I use Photo Mechanic to ingest all of my cards, which has the handy ability to create two copies directly upon import. I set my primary destination to be my primary working drive, a Drobo 5D, and my secondary destination to be a 1TB SSD external drive (aptly named “LOCALOHF*CK”). The 1TB drive is more than enough space to hold gigs until the cloud backup window has passed, and I just occasionally clear the oldest gigs from it manually as needed. To fully eliminate all risk of data loss, you should exchange this secondary drive with a friend, stash it in a fireproof box, or store it off-site.
Step Four: Lightroom Catalog
Once images have been copied onto my primary working drive, I then cull within Photo Mechanic to select the set I actually want to edit and deliver. The next step is to bring those images into Lightroom to perform my post production.
I create a separate catalog for each shoot that I do, and the important thing here is that I create each catalog within the folder of images from that gig. For instance, this particular gig is in a folder named “20160427 Elopement Jenine Paul” and I create a catalog named “20160427” within that same folder. This way everything related to a single gig is within a single folder and can be archived together. By creating separate catalogs for each gig, I’m also reducing the risk of a catalog becoming corrupt and ruining multiple gigs.
Step Five: Image Delivery
Once I’ve wrapped up post production, it’s time to deliver those files to my clients. The first step I take with the final set of images, before exporting, is to rename all of them to a client-friendly format.
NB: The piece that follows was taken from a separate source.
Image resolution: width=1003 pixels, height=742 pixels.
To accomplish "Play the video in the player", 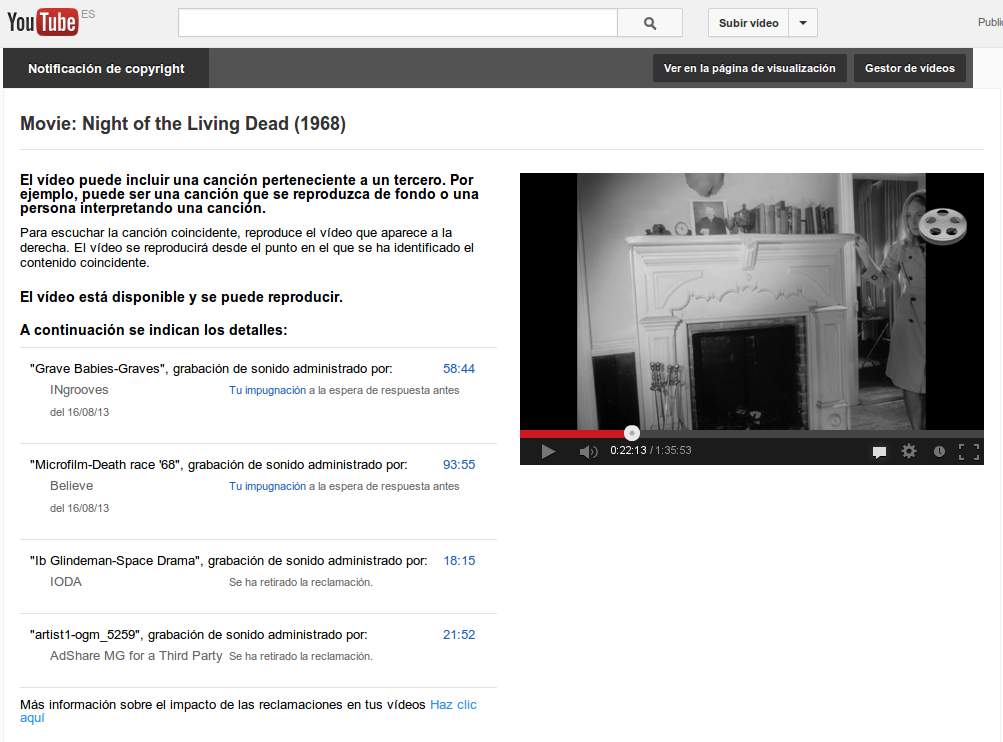I will pyautogui.click(x=547, y=451).
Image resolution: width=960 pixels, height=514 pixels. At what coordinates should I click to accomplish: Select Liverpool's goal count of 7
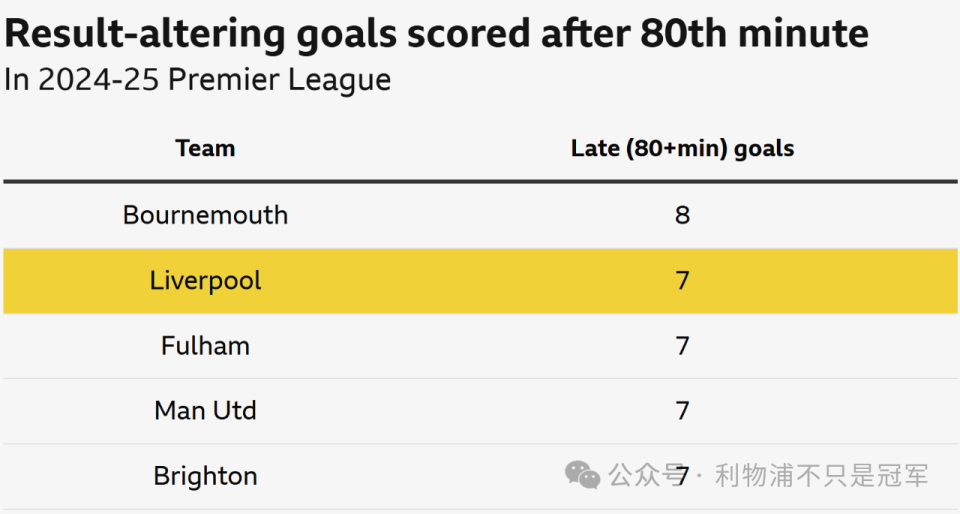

This serves two purposes: 1) the filenames make sense to my clients, and 2) it allows me to trace back any image to my working catalog should they have any issues. For example, if my client says, “Hey Jon, in image ‘Elopement-JeninePaul-20160427-0100.jpg’ there’s a weird fold in my dress, can you fix that?,” then I can open up their catalog, search for that filename and go to work. If I simply renamed my files on export, my working catalog would have totally different filenames than what my client sees.
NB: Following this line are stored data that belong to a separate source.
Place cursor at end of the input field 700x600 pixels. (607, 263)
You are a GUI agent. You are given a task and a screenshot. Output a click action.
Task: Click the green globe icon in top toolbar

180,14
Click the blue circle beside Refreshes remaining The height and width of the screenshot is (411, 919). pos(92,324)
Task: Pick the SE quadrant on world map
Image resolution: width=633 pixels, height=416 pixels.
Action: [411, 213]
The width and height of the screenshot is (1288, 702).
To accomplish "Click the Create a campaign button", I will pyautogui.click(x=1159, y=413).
The final step is to upload all of my final files into my client’s online gallery for delivery. I use Pixieset, and because this is a remote service, this basically serves as an archive of the final JPEGs. I don’t archive JPEGs locally because I can always regenerate them from the RAW files within my archive, but it’s nice to have them in a remote hosting service that has its own backup solution.
The most important lesson here is simple: redundancy. It’s important to have multiple copies of your files at every stage in your workflow, and equally important to have them in separate locations. Space is so cheap these days that there is really no excuse to not have a great data security workflow in place, especially when dealing with something as important as the memories you capture on a wedding day.